Consigne:
Mets à jour tout le matériel ci-dessous en remplaçant "icon" par "button" sans rien changer d'autre. Laisse les images de côté dans ta réponse.

Matériel fourni:
▶

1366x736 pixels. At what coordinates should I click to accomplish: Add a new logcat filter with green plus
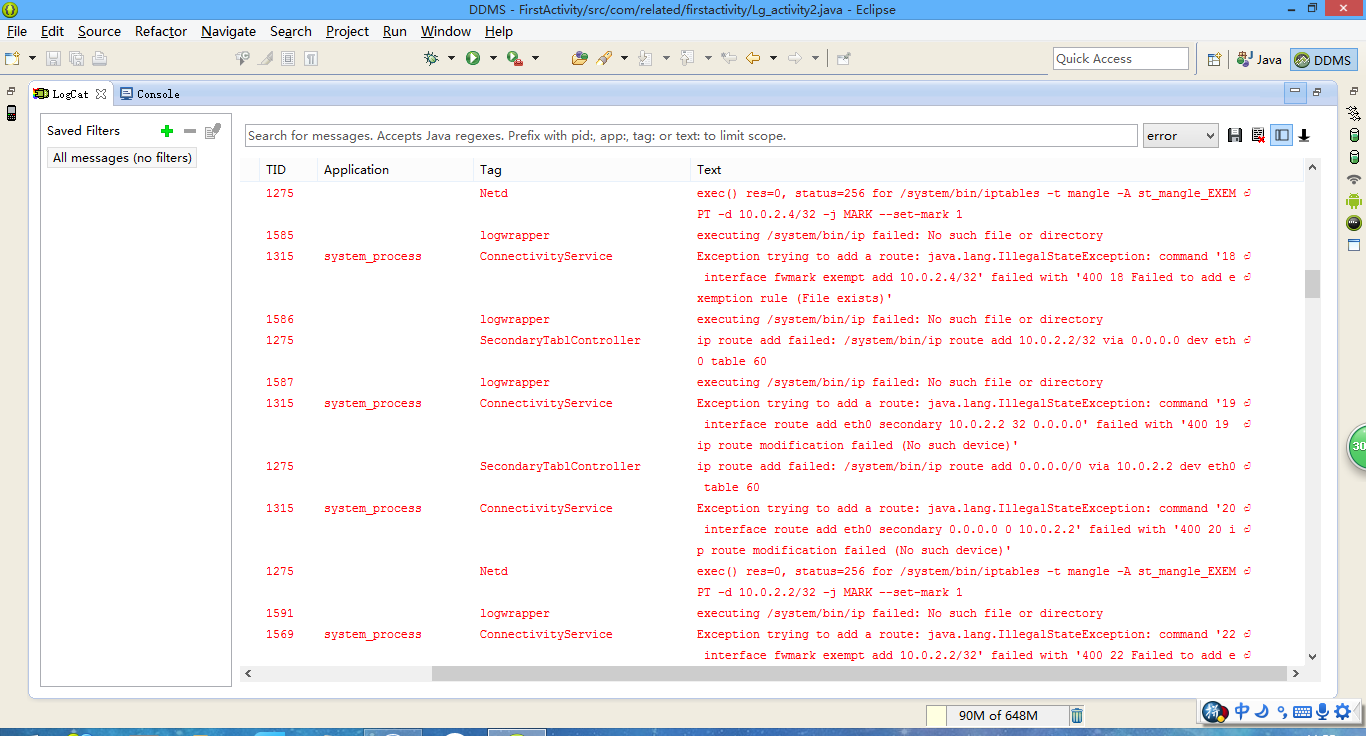[167, 131]
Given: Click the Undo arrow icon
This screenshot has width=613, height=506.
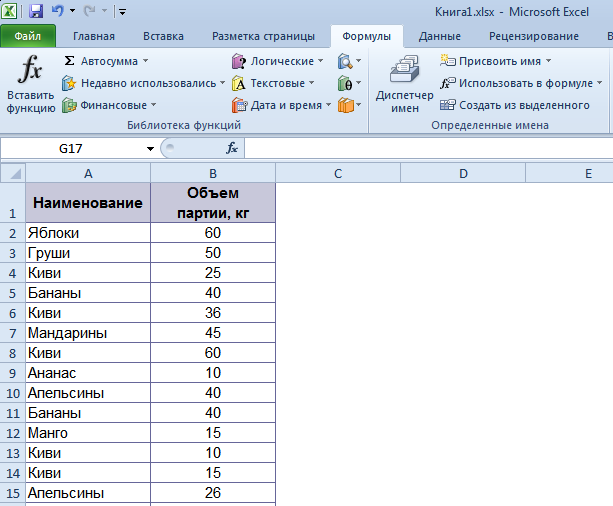Looking at the screenshot, I should point(58,12).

◀

Ta réponse:
1366x736 pixels. At what coordinates should I click to accomplish: Add a new logcat filter with green plus
[167, 131]
Given: Click the Undo arrow button
This screenshot has width=613, height=506.
Looking at the screenshot, I should point(58,12).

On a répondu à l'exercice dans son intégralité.